Now onto the more serious... in the first week we've learned that it's not about us, it's all about Him, we are not an accident, He should be the driving force in our lives, this life is not all there is, life is a test and a trust and temporary, and that there's a reason for everything - pretty good stuff. I think sometimes I need to be reminded, particularly of the "life is a test" piece. Am I doing the best that I can with what I have? Am I making the right choices? How can I make better choices? I think right now I'm in the midst of a test from God. It's a big one and one that is very difficult for me. It's been going on for a while and sometimes I just want to throw my hands up and say "whatever" and do what I want to do. I know deep down that's not the right decision. I know that there is a lesson to be learned and that basically I've been stupid and not getting it. Ok, I'm the slow kid in class. But I'm hoping now that I'm starting to get it that this test and the point of this lesson will stick with me forever. I'd hate to have to go through this test again!

Tuesday, July 7, 2009

40 Days of Purpose/Getting my Life Together

The last few weeks have felt out of control to me. Friends have passed away, friends have gotten cancer, relationships have ended, I've gained weight, stopped going by our budget, been exhausted and lost touch with Christ. I've been reacting rather than creating. It's amazing how much can change in a few short weeks.

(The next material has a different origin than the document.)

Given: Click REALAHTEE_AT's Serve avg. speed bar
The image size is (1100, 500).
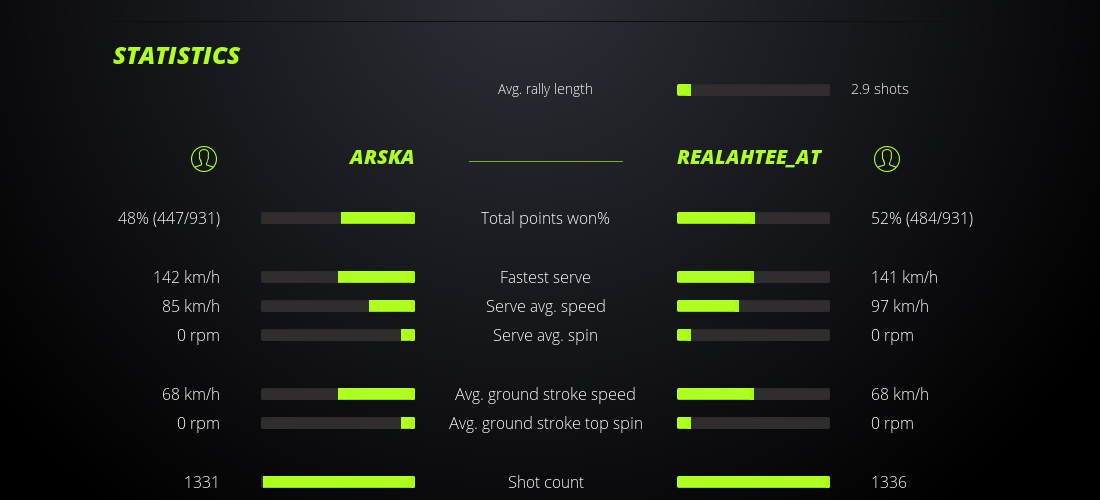Looking at the screenshot, I should point(753,306).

This past weekend was just what I needed - 3 days camping at the beach. It was a great break between life then and life now. Our small group met last night and we're starting a study on The Purpose Driven Life by Rick Warren. I read this book a few years ago, but really didn't take the time necessary to reflect on it. This study comes at the perfect time for me to reconnect with Christ and take back my life.

So for the next 40 days, I've come up with my plan to take back my life. (Yes, I know these are heavily focused on my physical being, but I think the only way I'm going to feel better emotionally and spiritually is if I'm taking care of this body that God gave me.)

Daily I'm going to....
  1. Read and Reflect
  2. Pray
  3. Take my vitamins
  4. Take my fiber
  5. Use my balancing cream
  6. Exercise
  7. Follow my nutritionist's eating plan
I pray I can do this for 40 days - I know that it's worth it and that at the end of these 40 days I will be in a much better place in my life!